• _Aim of the task_
Can you reproduce, word for word, the stretch of the material below from the line containing "at (29, 22)." through the line containing "The image size is (1512, 795)."?
** START **
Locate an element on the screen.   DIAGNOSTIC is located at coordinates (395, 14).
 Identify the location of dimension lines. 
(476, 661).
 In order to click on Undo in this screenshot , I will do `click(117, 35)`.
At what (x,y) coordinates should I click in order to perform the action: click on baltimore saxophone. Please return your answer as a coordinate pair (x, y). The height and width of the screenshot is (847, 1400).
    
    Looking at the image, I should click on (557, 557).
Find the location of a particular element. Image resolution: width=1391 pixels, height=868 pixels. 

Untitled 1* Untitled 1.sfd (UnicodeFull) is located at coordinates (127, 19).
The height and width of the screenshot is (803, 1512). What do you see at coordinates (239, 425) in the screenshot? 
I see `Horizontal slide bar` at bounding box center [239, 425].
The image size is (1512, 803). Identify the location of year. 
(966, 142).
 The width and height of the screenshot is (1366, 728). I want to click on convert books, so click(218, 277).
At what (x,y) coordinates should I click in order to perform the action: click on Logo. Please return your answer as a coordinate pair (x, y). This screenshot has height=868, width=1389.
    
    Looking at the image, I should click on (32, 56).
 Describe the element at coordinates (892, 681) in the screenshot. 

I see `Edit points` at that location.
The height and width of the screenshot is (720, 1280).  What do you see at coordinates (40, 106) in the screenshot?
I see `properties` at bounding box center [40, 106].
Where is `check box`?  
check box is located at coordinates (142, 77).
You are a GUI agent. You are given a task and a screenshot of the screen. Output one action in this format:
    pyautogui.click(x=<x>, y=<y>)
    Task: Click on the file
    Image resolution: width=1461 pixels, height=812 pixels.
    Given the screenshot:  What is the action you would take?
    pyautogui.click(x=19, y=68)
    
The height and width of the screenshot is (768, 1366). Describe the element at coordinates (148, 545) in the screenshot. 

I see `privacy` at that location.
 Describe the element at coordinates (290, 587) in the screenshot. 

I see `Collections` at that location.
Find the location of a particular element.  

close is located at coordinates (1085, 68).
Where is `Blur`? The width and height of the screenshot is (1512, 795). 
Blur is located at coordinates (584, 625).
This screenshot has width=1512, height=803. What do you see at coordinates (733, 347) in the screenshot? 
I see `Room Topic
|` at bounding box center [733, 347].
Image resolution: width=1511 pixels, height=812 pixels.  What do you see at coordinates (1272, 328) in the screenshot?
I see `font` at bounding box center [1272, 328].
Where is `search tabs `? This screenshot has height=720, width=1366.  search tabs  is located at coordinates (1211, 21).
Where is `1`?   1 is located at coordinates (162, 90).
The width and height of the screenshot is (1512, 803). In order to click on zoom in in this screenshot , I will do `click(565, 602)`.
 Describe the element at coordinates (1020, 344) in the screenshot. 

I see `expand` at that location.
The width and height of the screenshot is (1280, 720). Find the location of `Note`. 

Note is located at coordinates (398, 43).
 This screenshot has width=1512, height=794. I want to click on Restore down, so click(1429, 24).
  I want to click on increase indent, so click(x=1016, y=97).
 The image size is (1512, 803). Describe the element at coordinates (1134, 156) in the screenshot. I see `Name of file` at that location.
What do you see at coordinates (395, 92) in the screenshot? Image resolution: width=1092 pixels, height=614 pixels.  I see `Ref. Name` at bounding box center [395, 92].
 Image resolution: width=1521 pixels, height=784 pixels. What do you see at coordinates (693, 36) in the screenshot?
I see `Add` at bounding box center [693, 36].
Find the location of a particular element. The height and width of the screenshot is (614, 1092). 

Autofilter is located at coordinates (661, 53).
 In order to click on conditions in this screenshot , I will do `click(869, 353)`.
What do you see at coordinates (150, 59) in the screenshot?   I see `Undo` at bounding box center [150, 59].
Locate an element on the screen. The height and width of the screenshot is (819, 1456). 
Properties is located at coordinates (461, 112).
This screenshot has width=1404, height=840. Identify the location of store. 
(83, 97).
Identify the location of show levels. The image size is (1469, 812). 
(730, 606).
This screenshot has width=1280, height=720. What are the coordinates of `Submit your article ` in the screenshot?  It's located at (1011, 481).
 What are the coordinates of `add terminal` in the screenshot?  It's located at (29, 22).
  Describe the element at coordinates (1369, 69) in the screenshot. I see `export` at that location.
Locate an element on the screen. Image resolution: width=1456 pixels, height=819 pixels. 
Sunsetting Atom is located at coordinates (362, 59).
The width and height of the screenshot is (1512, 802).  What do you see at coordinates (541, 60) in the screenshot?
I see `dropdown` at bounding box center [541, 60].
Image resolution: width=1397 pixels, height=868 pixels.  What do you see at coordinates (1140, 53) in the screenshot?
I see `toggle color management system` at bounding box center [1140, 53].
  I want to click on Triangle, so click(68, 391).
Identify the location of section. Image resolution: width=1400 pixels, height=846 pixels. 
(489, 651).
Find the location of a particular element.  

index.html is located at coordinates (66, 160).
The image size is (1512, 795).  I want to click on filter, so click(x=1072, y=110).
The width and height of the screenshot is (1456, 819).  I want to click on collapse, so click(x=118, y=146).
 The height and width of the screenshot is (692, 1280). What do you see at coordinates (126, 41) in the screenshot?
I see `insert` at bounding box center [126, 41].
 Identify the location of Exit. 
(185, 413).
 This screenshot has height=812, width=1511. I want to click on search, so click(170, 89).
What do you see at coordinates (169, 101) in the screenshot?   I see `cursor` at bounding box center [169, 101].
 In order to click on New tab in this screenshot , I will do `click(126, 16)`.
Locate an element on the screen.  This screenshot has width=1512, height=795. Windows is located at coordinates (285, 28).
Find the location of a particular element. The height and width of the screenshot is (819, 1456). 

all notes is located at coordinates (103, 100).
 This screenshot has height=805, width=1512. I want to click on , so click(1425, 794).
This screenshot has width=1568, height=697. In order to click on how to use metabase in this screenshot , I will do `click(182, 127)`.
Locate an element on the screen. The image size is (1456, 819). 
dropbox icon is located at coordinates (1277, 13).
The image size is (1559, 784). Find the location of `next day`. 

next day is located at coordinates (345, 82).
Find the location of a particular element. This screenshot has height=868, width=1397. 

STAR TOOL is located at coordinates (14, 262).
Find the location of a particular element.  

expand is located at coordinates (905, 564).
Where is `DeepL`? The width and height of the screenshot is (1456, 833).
** END **
• _Exercise response_
 What are the coordinates of `add terminal` in the screenshot?  It's located at (29, 22).
  Describe the element at coordinates (1369, 69) in the screenshot. I see `export` at that location.
Locate an element on the screen. Image resolution: width=1456 pixels, height=819 pixels. 
Sunsetting Atom is located at coordinates (362, 59).
The width and height of the screenshot is (1512, 802).  What do you see at coordinates (541, 60) in the screenshot?
I see `dropdown` at bounding box center [541, 60].
Image resolution: width=1397 pixels, height=868 pixels.  What do you see at coordinates (1140, 53) in the screenshot?
I see `toggle color management system` at bounding box center [1140, 53].
  I want to click on Triangle, so click(68, 391).
Identify the location of section. Image resolution: width=1400 pixels, height=846 pixels. 
(489, 651).
Find the location of a particular element.  

index.html is located at coordinates (66, 160).
The image size is (1512, 795).  I want to click on filter, so click(x=1072, y=110).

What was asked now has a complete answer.